Journal article(s) based on this preprint
Romane Berthelin et al.
Interactive discussion
Status: closed
-
RC1: 'Comment on hess-2022-291', Michael Stewart, 12 Sep 2022
General Comments
This paper uses soil moisture measurements to estimate recharge to a karst groundwater system via a soil drainage model. The karst outflow is from a single spring, whose discharge is used for comparison with the estimated recharge. The model performed reasonably well for single rainfall events and simulated 88% of the long-term average annual recharge volume for a Swabian Alb catchment.
The research question is well within the scope of HESS and presents novel concepts leading to a new method of estimating recharge in a karst groundwater system. The conclusions reached are substantial, relating to the validation of the method. The methods and assumptions are valid and clearly described. The experimental results are extensive and amply sufficient to support the interpretations and conclusions. Description of the method is clear and would allow the recharge estimation method to be applied to other catchments with the required data. The authors give adequate credit to related work and clearly describe their own contribution. The title is good, and the abstract is concise and appears complete.
Presentation is well structured and clear, and the language is satisfactory – some technical corrections are made below. Math formulae appear to be correct. There do not appear to be any unnecessary parts of the paper. The number and quality of references is satisfactory.
Specific Comments
The method is original and ingenious, and works relatively well for the catchment tested, which has eight years of hourly data on rainfall, soil moisture and spring discharge available for testing. There may be problems with application to different catchments because of lack of data. In addition, catchments with substantially different types of recharge such as recharge from sinkholes or from streams flowing into sinks in their beds may present problems with implementation of the method.
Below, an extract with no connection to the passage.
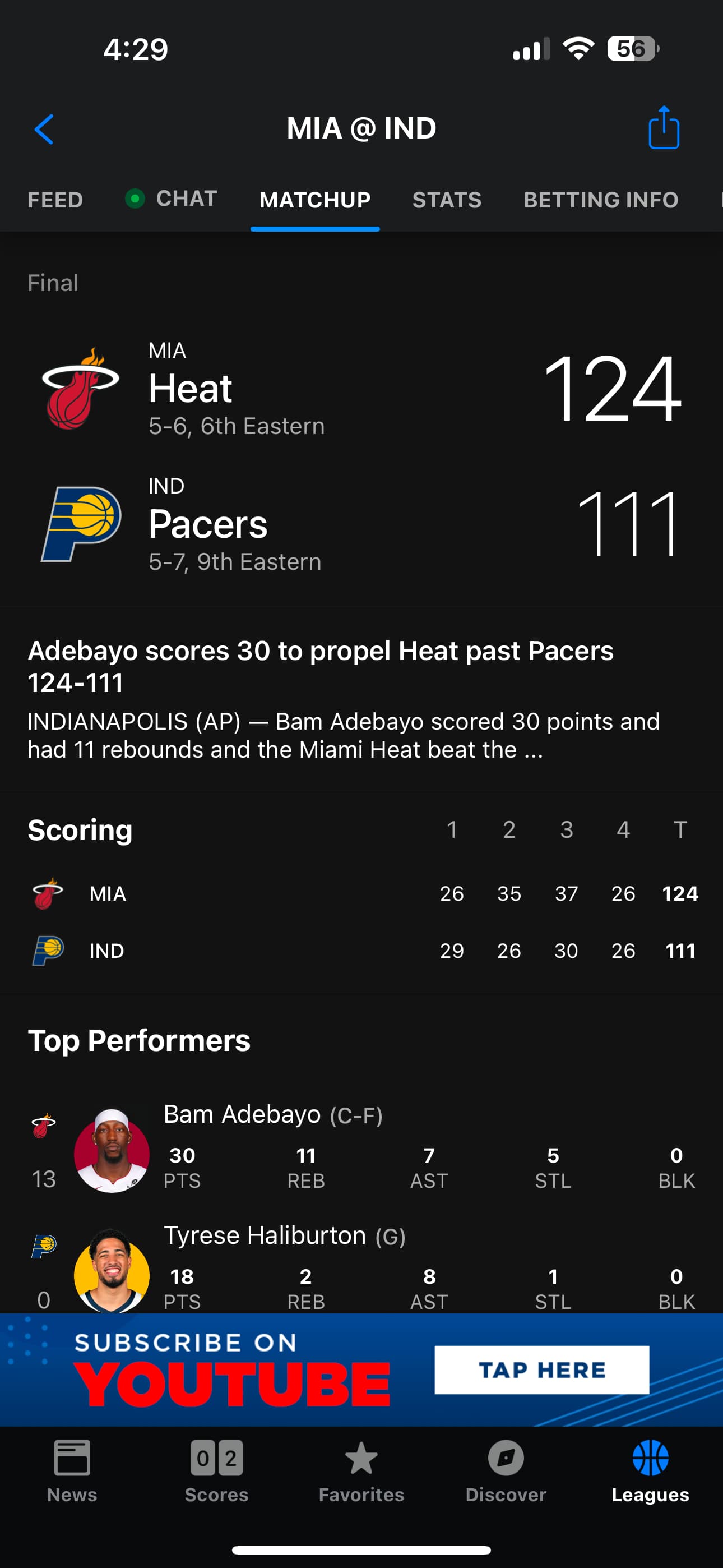Viewport: 723px width, 1568px height.
Task: Open the Discover compass icon
Action: pyautogui.click(x=506, y=1459)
Larger catchments with very varied catchment areas may also present problems.
There are considerable assumptions/requirements with the method. 1. The catchment area must be delineated accurately, this may be difficult in some areas. 2. Contributions from different vegetation covers and soils (as in this study) need to be assessed by multiple soil moisture measurement sites. 3. For comparison with the recharge estimated from the soil measurements, the spring discharge should be able to accurately represent groundwater recharge. This may be difficult in systems with several outlets.
Technical Comments
L52 What does ‘edaphic’ mean? It’s not in my dictionary.
L64 ‘advise’ not ‘advice’
L77 ’.. observation in an ungauged ..’ not ‘.. observation and on ungauged ..’
L167 Poor English
L185 Delete ‘is’ i.e. ‘.. +1 or -1 the stronger is ..’ not ‘.. +1 or -1 is the stronger is ..’
L169 Caption Figure 2 Delete word ‘exemplified’ i.e. ‘.. in this study for the attribution ..’ not ‘.. in this study exemplified for the attribution ..’
L376 ‘On the other hand,’ not ‘In another hand,’
L432 ‘.. that a soil moisture ..’ not ‘.. that no soil moisture ..’
L448 Omit words ‘it is more meant that’
L450 ‘.. the wider the range of pore sizes (Cary ..’ not ‘.. the wider is the range of pore sizes are (Cary ..’
L459 ‘..use a simple overflow bucket model that simulates zero ..’ not ‘..use simple overflow bucket model that simulate zero ..’
L462 ‘considerable’ not ‘considerably’
L464 ‘.. could be linked clearly to both a soil moisture and a recharge event. ..’ not ‘.. could clearly be linked to only a soil moisture events and a recharge event. ..’
L469 ‘led’ not ‘lead’
L472 ‘.. we expected ..’ not ‘.. we were expected ..’
L475 ‘measurement’ not ‘measurements’
L477 ‘events’ not ‘event’
L496 ‘.. usually have very high permeabilities ( ..’ not ‘.. usually presents a very high rocks permeability ( ..’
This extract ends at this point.